The hard discounters have received much coverage following revelation of Aldi’s substantial UK loss in 2009, as signalling the sudden reversal of rapid growth in the recession.
RWKB’s recently-updated profile of Aldi puts these developments in their wider context, demonstrating that in market share terms there have been only fractions of percentage point changes, while behind this lies collective longer-term failure to achieve breakthrough.
The hard discounters did increase share early in the recession, but only marginally. According to TNS/Kantar figures, Aldi’s share rose from 2.6% in early-2008 to 2.9% in mid-year - still pre-banking crisis - but to 3.2% by year end, early in the recession. However, this momentum faltered in early 2009, at a 2.9% share in Aldi’s case, despite the recession then taking hold, before subsequently levelling off at about the early-recession peak: for Aldi this is a 3.0% or so share. Lidl’s pattern has been similar. These movements are small fractions of single percentage point shifts in market share in recession and follow bursts of new openings with little evidence of much growth, let alone direct relation to recession.
Moreover, in the long-term context the hard discounters had already failed to build major UK market share, not least because of the depth of entrenchment of the majors when they arrived in the early 1990s. This is coupled with the deep-rooted habit of the UK consumer for the one-stop superstore shop. Their market share advance has only been in line with expanding store networks while, crucially, sales densities have stalled.

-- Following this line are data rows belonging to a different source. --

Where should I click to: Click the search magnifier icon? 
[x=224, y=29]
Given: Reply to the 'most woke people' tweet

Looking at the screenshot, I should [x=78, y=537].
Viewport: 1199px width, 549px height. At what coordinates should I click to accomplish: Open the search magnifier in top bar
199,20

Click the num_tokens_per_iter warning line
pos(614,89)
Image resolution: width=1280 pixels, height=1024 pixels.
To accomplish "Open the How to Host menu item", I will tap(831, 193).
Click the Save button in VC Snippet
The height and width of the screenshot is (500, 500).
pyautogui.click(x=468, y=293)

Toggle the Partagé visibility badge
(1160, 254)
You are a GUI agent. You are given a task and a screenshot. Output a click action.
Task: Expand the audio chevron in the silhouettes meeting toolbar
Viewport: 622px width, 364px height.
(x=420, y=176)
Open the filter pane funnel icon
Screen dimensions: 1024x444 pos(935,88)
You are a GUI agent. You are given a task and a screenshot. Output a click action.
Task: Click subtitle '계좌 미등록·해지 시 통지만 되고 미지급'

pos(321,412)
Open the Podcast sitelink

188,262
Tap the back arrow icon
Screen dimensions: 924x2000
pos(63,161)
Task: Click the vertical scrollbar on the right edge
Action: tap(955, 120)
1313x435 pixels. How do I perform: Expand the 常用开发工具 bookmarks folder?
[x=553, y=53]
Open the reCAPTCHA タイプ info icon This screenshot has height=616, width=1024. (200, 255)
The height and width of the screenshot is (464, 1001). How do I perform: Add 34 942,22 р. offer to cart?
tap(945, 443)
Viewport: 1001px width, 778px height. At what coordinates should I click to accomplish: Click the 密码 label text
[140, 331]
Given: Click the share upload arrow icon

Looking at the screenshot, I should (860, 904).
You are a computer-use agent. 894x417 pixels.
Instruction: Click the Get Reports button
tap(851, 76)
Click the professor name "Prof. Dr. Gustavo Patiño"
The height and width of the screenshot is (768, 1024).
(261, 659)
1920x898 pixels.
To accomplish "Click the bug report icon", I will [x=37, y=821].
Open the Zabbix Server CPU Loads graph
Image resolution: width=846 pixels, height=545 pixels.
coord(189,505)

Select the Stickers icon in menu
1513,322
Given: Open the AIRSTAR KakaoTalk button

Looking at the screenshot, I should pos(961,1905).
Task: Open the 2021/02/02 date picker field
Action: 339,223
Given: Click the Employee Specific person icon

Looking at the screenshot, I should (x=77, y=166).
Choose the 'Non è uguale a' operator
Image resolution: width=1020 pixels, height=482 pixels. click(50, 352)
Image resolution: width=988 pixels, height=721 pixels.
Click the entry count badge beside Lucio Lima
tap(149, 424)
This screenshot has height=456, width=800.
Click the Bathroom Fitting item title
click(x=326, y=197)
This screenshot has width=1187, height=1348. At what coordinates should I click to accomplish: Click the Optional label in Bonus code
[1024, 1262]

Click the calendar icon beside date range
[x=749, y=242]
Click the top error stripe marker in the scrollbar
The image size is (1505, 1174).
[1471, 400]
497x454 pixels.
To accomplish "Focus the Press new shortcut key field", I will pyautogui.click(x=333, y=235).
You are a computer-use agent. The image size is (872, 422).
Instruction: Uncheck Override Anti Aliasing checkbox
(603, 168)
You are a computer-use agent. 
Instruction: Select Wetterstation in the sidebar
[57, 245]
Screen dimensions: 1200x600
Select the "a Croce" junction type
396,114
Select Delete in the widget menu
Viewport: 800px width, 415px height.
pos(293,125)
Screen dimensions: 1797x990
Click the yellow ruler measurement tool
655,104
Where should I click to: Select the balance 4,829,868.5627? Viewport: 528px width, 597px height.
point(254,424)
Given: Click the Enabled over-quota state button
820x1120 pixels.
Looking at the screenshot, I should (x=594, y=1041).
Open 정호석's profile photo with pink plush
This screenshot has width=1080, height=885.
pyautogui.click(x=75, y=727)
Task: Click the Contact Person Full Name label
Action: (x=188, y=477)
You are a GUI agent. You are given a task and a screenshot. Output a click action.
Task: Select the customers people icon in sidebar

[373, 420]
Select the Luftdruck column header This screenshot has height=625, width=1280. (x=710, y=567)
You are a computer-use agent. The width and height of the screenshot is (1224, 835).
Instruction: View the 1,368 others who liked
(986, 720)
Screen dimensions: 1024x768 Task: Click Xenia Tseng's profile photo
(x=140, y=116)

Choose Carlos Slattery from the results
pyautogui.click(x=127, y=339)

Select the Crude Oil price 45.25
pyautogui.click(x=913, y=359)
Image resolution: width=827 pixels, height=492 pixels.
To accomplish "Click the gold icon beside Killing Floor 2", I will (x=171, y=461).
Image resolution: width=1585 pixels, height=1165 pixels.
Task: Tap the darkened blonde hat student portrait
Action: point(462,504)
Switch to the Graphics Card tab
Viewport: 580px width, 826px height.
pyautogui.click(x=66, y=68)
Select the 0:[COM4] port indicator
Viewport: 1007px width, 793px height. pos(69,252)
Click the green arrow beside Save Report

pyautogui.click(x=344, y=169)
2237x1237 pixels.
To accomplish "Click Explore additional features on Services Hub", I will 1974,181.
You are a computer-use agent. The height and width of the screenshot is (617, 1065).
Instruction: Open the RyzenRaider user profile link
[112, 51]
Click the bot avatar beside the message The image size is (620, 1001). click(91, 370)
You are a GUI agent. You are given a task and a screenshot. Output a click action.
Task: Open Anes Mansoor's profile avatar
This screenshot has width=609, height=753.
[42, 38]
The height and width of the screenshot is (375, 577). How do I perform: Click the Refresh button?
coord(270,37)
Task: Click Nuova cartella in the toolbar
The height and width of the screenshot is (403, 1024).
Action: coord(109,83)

Therefore, the hard discounters have arguably only achieved the demise of Kwik Save, and are now matching its peak 1990s share. That is not to say a renewed opening programme by Aldi will not result in its market share edging upwards. However, a longer-term breakthrough will only be signalled by dramatic improvement in Aldi’s (and, Lidl’s) sales densities and like-for-like sales, sustained over an extended period.